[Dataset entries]
=-=-=

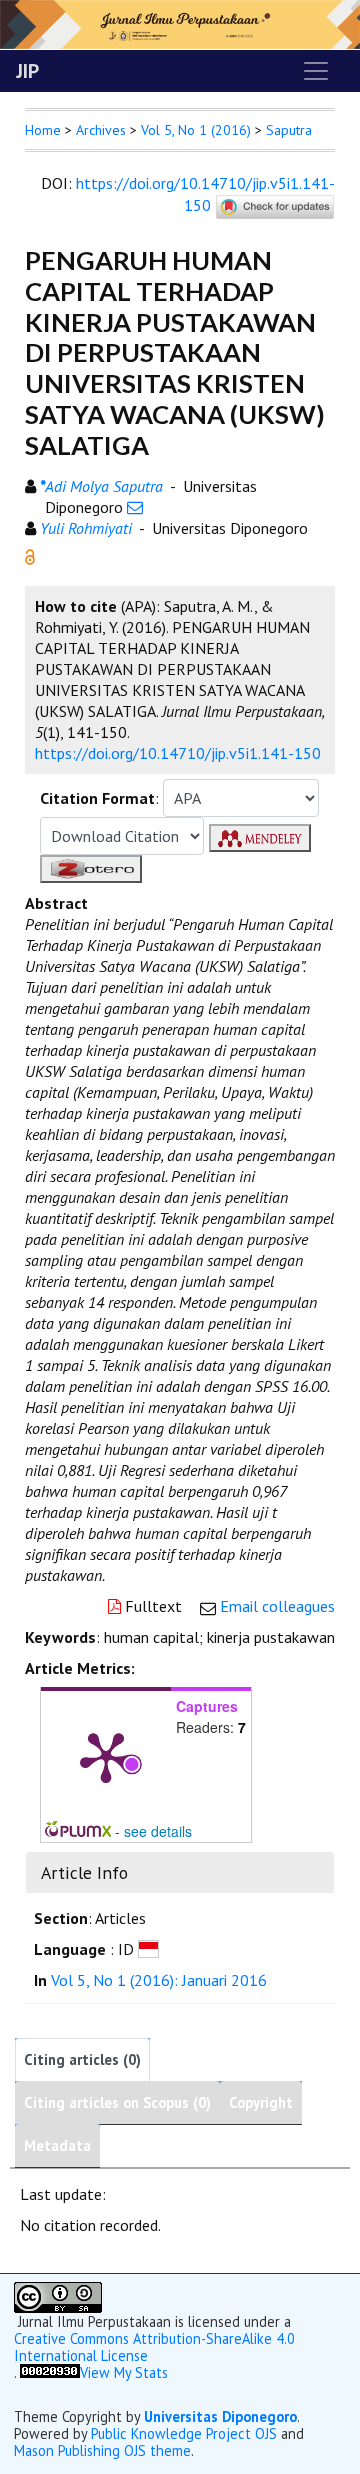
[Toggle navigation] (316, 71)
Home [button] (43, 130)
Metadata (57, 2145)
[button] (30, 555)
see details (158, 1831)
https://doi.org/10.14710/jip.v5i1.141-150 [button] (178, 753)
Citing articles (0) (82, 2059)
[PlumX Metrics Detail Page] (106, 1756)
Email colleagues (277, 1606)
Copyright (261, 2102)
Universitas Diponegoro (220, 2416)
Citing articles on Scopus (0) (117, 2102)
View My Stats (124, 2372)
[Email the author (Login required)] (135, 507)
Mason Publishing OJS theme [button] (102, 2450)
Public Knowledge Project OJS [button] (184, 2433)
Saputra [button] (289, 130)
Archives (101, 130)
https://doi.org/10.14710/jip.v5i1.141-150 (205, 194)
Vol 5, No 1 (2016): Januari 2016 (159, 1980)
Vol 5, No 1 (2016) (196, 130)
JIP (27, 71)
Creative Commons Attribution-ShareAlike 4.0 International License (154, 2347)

=-=-=

*TASK DETAILS*
Output every record above word for word, omitting any pictures they contain.

*RESPONSE*
[Toggle navigation] (316, 71)
Home [button] (43, 130)
Metadata (57, 2145)
[button] (30, 555)
see details (158, 1831)
https://doi.org/10.14710/jip.v5i1.141-150 [button] (178, 753)
Citing articles (0) (82, 2059)
[PlumX Metrics Detail Page] (106, 1756)
Email colleagues (277, 1606)
Copyright (261, 2102)
Universitas Diponegoro (220, 2416)
Citing articles on Scopus (0) (117, 2102)
View My Stats (124, 2372)
[Email the author (Login required)] (135, 507)
Mason Publishing OJS theme [button] (102, 2450)
Public Knowledge Project OJS [button] (184, 2433)
Saputra [button] (289, 130)
Archives (101, 130)
https://doi.org/10.14710/jip.v5i1.141-150 (205, 194)
Vol 5, No 1 (2016): Januari 2016 (159, 1980)
Vol 5, No 1 (2016) (196, 130)
JIP (27, 71)
Creative Commons Attribution-ShareAlike 4.0 International License (154, 2347)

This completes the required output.